Find and copy every line in the records that includes the string "will".

[Dataset entries]
# # # # #

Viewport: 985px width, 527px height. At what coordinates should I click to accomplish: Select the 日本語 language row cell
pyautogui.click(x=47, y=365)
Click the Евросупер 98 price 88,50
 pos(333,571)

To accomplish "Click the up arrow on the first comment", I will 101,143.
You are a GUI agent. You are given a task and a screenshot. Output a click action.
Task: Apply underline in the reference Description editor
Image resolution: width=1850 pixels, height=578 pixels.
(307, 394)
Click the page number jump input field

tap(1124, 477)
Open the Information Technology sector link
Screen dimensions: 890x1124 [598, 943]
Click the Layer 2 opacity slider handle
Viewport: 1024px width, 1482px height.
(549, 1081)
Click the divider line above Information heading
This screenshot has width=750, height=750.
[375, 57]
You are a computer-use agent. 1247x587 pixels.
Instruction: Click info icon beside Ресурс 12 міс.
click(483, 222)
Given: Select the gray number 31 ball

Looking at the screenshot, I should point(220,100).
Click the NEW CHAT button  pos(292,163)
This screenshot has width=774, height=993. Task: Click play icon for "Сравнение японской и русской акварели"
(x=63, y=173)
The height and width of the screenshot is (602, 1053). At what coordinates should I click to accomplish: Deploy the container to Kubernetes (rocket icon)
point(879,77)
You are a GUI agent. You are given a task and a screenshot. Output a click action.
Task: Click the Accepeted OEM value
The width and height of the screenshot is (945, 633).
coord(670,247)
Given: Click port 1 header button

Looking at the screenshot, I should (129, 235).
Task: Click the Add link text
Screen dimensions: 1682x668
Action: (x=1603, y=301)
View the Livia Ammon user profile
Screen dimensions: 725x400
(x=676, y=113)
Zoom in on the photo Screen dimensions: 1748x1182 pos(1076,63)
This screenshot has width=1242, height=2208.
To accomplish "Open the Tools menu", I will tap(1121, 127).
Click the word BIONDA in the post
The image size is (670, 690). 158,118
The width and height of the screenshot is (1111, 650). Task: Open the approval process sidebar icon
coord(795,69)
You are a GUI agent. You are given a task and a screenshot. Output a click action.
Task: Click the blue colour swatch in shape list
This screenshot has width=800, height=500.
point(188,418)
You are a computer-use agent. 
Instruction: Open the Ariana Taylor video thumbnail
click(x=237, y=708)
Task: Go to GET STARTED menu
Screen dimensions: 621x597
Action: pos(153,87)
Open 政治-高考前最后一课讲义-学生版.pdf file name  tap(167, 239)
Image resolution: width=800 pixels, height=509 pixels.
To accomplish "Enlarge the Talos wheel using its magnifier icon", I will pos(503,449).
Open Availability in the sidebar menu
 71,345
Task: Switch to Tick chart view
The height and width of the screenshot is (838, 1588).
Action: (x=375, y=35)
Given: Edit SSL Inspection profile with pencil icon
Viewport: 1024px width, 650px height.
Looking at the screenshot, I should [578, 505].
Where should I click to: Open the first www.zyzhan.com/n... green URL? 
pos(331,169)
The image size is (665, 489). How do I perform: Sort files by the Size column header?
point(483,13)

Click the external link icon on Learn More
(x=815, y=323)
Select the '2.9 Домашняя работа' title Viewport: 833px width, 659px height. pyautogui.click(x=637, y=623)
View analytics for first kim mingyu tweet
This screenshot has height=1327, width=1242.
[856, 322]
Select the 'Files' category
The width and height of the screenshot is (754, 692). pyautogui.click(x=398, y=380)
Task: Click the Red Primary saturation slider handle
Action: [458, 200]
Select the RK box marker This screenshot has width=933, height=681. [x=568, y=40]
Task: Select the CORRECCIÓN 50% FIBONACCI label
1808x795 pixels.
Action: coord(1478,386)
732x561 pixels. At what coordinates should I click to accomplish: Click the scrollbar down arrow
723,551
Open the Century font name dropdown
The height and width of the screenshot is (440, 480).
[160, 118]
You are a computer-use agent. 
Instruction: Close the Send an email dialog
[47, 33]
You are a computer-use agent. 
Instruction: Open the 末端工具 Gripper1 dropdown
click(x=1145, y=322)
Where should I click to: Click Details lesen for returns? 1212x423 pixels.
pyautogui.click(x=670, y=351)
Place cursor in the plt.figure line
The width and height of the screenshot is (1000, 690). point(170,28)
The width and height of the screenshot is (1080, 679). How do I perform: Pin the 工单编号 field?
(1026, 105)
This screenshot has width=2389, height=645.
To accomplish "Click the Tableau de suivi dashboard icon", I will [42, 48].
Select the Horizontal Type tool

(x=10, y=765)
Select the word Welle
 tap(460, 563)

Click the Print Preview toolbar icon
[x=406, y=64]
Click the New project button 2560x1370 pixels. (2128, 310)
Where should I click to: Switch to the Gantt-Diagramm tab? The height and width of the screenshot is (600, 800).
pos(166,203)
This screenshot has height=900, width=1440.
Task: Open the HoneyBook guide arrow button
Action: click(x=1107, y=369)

# # # # #

Output for this task:
To accomplish "Click the up arrow on the first comment", I will 101,143.
To accomplish "Open the Tools menu", I will tap(1121, 127).
To accomplish "Enlarge the Talos wheel using its magnifier icon", I will pos(503,449).
To accomplish "Click the Tableau de suivi dashboard icon", I will [42, 48].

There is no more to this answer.